Meshack Malo, FAO Representative in South Sudan noted that the above goal could be achieved through a systemic approach of working hand in hand with producers, distributors and consumers, the government, private sector, academia, non-governmental organizations, the UN and civil society.
“To achieve this transformation, we need to change policies, mindsets, behaviors and business models, the efforts in reducing food gap and malnutrition which are some of FAO’s interventions aimed at building a better South Sudan leaving no one behind.” Said Malo.
The press statement indicated that in the past few months, the country had undertaken a major assessment of its food system within the framework of the National Food Systems dialogue ahead of the global UN Food Systems Summit.The findings would feed in the future food systems policies, legislation and investments in the country.
Food insecurity in South Sudan is at its highest levels since South Sudan gained independence ten years ago.
Sixty percent of the population faced severe and acute food insecurity, with families unable to feed themselves because of the combined effects of conflict, displacement, massive flooding and economic hardships that was worsened by the Covid-19 pandemic. This was further compounded by climate change which has already severely impacted the livelihoods of the country.
The implications of climate change on food security and nutrition are of significant concerns.
“Food insecurity is one of the major causes of the high prevalence of various forms of malnutrition affecting women and young children in South Sudan,” said Hamida Lasseko, UNICEF Representative in South Sudan.
He affirmed that UNICEF is working with partners to prevent malnutrition by promoting breastfeeding of infants and by ensuring optimum use of available food by teaching mothers to adopt improved feeding habits to prevent malnutrition and by providing therapeutic foods to treat malnutrition among children when prevention fails.
UNICEF works with the Ministry of Health and 38 non-governmental organizations to prevent and treat severe acute malnutrition, provide advice on correct feeding behaviors, medicines and therapeutic foods through 1 145 outpatient nutrition centers.
WFP supports local production and markets in the form of cash transfers, through local purchases and technical assistance to medium scale farmersto strengthen resilience and self-reliance within communities.
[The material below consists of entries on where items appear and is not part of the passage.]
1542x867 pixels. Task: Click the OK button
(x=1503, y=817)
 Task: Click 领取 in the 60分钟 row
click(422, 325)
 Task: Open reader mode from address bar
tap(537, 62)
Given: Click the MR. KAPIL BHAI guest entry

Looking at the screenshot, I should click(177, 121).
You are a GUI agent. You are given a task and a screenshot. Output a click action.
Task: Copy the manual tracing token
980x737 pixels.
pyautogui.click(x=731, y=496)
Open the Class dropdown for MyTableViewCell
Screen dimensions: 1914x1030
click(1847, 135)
WFP supports the building and maintenance of community assets and infrastructure such as feeder roads and aggregation centers, improving farm-to-market access for communities in rural areas.
‘World Food Day’, celebrated this year on 15 October, marks the anniversary of the founding of FAO on 16 October 1945. The main objective of the day was to heighten public awareness of long-term global food challenges and to develop further national and international solidarity in the struggle against hunger, malnutrition and poverty.